En la práctica, la consecuencia es evidente: muchos abogados rechazan casos laborales de empleados, no necesariamente porque el caso carezca de mérito, sino porque no están en posición económica de asumir una representación prolongada sin recibir algún tipo de compensación durante el proceso. Esto afecta particularmente a trabajadores con reclamaciones complejas, casos de cuantía limitada o controversias que requieren una inversión sustancial de tiempo y recursos.
Incluso, en ocasiones el propio trabajador está dispuesto a llegar a un acuerdo razonable con su abogado para pagar una cantidad parcial, adelantar ciertos pagos o pactar condiciones voluntarias que hagan viable la representación. Sin embargo, bajo el estado de derecho vigente, ese tipo de acuerdo está prohibido, aunque ambas partes lo entiendan justo, razonable y conveniente.
Recientemente se presentó en el Senado de Puerto Rico el Proyecto del Senado 1172, dirigido a enmendar la Ley 402 de 1950. La medida buscaba modernizar el marco legal sobre honorarios de abogado en reclamaciones laborales, establecer mayor certeza en cuanto al 25 % de honorarios y permitir ciertos acuerdos entre abogado y trabajador, siempre sujetos a requisitos de transparencia, voluntariedad, límites y formalidades por escrito.

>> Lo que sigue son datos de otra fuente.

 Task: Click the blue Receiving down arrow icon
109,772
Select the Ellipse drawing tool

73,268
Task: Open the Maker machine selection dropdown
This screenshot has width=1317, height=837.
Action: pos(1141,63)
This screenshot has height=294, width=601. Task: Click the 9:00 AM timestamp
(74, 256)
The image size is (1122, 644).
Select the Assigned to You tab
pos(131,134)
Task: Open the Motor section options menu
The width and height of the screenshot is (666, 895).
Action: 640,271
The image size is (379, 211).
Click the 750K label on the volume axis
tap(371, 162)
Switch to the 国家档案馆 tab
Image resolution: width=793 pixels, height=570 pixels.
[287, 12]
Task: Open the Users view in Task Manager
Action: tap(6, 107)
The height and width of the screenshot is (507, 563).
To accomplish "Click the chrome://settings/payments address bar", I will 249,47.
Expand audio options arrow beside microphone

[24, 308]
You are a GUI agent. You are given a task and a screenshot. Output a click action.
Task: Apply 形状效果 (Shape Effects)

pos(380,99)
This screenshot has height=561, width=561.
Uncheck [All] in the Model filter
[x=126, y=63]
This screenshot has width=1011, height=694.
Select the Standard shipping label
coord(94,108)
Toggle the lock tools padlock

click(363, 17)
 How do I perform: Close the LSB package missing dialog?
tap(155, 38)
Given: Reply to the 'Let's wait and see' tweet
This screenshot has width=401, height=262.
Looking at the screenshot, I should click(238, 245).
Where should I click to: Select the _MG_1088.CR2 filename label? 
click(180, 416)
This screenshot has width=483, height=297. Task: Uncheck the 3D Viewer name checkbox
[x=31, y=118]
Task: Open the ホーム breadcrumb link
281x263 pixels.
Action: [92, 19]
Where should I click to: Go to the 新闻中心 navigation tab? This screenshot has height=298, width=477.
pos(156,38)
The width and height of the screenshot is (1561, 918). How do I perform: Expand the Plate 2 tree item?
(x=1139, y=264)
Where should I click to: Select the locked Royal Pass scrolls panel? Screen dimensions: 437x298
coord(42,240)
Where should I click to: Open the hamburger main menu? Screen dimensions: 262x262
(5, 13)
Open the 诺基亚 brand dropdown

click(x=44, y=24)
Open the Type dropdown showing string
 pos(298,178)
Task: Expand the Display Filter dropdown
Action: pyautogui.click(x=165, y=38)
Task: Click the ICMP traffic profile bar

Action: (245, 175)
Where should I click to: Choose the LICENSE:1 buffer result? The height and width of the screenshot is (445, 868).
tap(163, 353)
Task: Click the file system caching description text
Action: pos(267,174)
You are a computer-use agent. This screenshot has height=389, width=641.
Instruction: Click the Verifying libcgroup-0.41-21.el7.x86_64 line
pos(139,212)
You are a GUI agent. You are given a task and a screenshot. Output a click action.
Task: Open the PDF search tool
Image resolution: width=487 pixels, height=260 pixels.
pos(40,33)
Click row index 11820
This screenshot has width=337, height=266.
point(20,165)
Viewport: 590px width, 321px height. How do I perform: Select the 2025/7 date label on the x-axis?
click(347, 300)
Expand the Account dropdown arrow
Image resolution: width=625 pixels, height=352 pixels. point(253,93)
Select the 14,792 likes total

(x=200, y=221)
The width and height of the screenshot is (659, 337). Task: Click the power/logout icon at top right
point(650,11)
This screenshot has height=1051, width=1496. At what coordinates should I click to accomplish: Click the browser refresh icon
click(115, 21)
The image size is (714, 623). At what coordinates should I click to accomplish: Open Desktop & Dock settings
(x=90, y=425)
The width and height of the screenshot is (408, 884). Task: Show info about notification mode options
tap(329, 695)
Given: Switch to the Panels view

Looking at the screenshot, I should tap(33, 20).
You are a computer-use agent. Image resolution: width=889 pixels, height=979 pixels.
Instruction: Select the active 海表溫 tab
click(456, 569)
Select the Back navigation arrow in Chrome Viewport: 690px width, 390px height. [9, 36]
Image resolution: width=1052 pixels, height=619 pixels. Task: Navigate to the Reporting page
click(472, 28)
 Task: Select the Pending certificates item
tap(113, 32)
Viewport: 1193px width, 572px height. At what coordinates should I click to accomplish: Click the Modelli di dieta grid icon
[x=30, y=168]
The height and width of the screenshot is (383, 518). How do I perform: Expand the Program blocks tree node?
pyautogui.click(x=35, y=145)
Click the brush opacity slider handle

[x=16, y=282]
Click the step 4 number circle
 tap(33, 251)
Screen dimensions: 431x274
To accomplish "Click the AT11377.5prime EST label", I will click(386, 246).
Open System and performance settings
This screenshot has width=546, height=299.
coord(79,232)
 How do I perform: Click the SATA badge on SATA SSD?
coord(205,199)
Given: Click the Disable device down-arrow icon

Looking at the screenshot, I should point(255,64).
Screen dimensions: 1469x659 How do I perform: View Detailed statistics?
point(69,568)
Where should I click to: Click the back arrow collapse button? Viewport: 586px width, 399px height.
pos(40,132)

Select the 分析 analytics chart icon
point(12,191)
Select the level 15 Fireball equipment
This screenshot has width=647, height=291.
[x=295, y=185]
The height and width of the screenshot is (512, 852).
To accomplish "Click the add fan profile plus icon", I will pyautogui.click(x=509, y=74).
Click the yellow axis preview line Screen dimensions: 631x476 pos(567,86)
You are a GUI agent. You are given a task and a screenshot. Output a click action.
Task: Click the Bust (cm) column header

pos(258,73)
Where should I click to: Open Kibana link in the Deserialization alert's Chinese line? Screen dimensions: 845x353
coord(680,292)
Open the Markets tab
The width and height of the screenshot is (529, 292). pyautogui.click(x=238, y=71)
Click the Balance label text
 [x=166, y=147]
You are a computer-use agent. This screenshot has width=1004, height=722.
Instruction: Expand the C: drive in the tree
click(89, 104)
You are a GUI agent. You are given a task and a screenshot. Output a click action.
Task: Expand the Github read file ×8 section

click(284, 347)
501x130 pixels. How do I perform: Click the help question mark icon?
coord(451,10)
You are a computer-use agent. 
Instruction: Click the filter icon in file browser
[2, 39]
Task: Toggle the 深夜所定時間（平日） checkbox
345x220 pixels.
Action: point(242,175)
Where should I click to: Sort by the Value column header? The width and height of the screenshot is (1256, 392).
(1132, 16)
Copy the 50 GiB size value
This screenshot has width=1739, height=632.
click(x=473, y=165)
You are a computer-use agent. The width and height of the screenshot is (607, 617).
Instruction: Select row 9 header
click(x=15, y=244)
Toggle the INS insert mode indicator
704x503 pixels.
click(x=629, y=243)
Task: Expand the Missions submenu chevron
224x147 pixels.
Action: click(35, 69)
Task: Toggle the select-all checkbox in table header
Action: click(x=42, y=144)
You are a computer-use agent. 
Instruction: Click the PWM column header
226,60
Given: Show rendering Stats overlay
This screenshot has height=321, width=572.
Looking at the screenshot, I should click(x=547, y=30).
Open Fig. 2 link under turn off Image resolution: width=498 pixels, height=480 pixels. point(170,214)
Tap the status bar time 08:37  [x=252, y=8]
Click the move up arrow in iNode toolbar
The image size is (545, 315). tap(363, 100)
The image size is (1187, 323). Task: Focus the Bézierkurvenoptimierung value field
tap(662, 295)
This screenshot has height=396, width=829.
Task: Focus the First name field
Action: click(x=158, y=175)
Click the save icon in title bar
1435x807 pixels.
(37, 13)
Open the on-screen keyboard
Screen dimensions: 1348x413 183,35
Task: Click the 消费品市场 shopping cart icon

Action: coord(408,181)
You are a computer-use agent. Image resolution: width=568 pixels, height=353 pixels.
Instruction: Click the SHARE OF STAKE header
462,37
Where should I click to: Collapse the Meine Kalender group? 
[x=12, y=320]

Esa propuesta no obligaba al trabajador a pagar por representación legal si no podía hacerlo. Tampoco eliminaba la protección contra honorarios excesivos. Por el contrario, reconocía una realidad: si un trabajador adulto, informado y voluntariamente desea pactar con un abogado unas condiciones razonables para viabilizar su representación, la ley no debería impedirlo de forma absoluta. Con salvaguardas adecuadas, ese tipo de acuerdo podía ampliar el acceso a la justicia, no reducirlo.
Lamentablemente, al no prosperar dicho proyecto tras recibir un informe negativo en el Senado, el estado de derecho continúa igual. El trabajador mantiene una protección formal, pero enfrenta una dificultad práctica: conseguir un abogado que esté dispuesto y pueda asumir su caso sin recibir compensación hasta el final del proceso.
La pregunta, entonces, no es si la ley aparenta proteger al trabajador en teoría. La verdadera pregunta es si, en la práctica, el sistema actual está provocando que cada vez menos abogados estén disponibles para representarlo. Si la consecuencia real de la norma es limitar la oferta de representación legal, entonces la protección que se quiso garantizar termina debilitando el acceso a la justicia.
Un derecho que no se puede reclamar adecuadamente, por falta de abogados disponibles, termina siendo un derecho incompleto. Y cuando la protección legal se convierte en una barrera práctica para acceder a representación, es momento de revisar si esa política pública todavía cumple el propósito que originalmente la justificó.